There is an urgent need for an efficient system to diagnose periodontal disease in its early stages. A recent investigation on the prevalence of periodontitis in adults living in the USA revealed that almost 50% of the assayed individuals had periodontal disease. Research on the economic burden of oral diseases estimated that productivity losses due to severe periodontitis and, consequently, due to tooth loss in North America (US and Canada) amounted US$ 116 billion yearly. This pervasiveness of periodontitis can be attributed to the conventional method of diagnosis, which is entirely based upon recognizing observable signs - an assessment of the disease's history.
A crucial restraint of these observable parameters is that they do not detect present disease activity and, therefore, cannot provide a real-time evaluation of the disease status. The lack of evidence-based knowledge regarding periodontal diseases activity and level of progression may ultimately lead to unintentional clinical mismanagement \[6\]. Accordingly, there is an unmet requisite for easy and readily available methods to herald the periodontium health condition prior to the manifestation of disease clinical signs \[7\].
Periodontal diseases are identified as being resultant from an inflammatory, host-mediated response, associated with dysbiotic plaque biofilms. Within the inflammatory host response of periodontal diseases there is a group of enzymes that are key, the matrix metalloproteinases (MMP). The abundance of MMPs, more specifically MMP-8, in saliva of individuals with severe periodontitis has shown to be high. In physiological conditions, the activity of MMPs is tightly controlled by changes in the balance between their expression and the expression of their major tissue endogenous inhibitors, called TIMPs. In addition, the catalytic competence of MMPs is highly dependent on the concentration of specific metal ions, zinc and calcium, which justifies the use of the prefix "metal" to classify and group this proteinase superfamily. As MMP-inhibitory medication has been shown to reduce the levels of MMPs in oral fluids, we hypothesize that collection of oral fluid samples (i.e., saliva and/or gingival crevicular fluid) from individuals appertaining to different stages of periodontal diseases can identify a shift in the balance between MMPs and their tissue-regulatory factors.

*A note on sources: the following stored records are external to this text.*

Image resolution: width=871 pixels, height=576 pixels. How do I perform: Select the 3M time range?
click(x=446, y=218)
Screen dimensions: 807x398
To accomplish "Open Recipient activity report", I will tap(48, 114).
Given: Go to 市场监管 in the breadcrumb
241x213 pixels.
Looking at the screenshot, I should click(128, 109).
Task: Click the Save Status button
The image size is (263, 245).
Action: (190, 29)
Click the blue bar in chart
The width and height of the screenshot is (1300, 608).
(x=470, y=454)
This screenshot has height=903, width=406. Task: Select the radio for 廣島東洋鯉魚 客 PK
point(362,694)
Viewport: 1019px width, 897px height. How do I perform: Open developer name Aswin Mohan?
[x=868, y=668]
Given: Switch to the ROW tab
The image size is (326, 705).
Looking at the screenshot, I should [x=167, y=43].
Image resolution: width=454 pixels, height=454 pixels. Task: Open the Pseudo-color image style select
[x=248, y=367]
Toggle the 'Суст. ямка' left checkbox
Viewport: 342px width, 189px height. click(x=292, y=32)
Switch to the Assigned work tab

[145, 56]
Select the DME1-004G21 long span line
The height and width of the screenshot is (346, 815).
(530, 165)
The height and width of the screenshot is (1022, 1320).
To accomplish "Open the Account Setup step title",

The overall objective of this proposal is to contribute to enhance the predictability of periodontitis and identify a method to heralding its onset. We hypothesize that the levels of salivary MMPs and other factors modulating these enzymes activity relate with different clinical stages of periodontal disease. The questions this research will address are: Do the level of MMPs vary as a function of periodontium health state? Is there a quantifiable relationship between salivary MMPs and other markers, such as MMP-Tissue Inhibitors (TIMPs) and metal ions, in the context of periodontitis?
Thus, the specific aims of this purposed study are:
* To measure the levels of MMPs and MMPs' tissue-regulatory factors (TIMPs and metal ions) in oral fluids of adults displaying different clinical status of periodontium integrity, from health (stage 0) to severe periodontitis (stage IV).
* To determine the relationship of periodontitis clinical staging and levels of salivary MMPs and MMPs regulatory factors.